Collected data entries

════════════════

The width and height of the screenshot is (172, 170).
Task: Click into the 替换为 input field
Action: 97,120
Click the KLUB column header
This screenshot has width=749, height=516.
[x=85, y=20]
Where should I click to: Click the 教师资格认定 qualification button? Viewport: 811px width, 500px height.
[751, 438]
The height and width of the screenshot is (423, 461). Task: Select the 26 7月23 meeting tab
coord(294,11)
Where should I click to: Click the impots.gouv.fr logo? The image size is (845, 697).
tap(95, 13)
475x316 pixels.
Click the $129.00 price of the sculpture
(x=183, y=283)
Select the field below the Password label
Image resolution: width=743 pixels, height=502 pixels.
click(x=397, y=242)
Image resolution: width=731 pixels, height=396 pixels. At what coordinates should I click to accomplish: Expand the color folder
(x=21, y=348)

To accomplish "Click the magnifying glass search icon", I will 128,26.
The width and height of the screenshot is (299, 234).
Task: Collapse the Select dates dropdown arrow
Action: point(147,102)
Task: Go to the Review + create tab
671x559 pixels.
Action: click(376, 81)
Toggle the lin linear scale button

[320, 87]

════════════════

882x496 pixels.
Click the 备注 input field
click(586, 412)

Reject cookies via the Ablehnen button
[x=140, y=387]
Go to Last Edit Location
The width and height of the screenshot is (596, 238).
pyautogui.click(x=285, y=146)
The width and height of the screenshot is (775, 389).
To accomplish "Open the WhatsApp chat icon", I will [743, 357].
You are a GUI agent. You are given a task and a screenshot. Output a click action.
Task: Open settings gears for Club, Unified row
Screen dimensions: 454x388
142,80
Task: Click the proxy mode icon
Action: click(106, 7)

════════════════

### TO DO
Across the records above, return every line that contains the word "Open".

### EXERCISE RESPONSE
To accomplish "Open the WhatsApp chat icon", I will [743, 357].
Task: Open settings gears for Club, Unified row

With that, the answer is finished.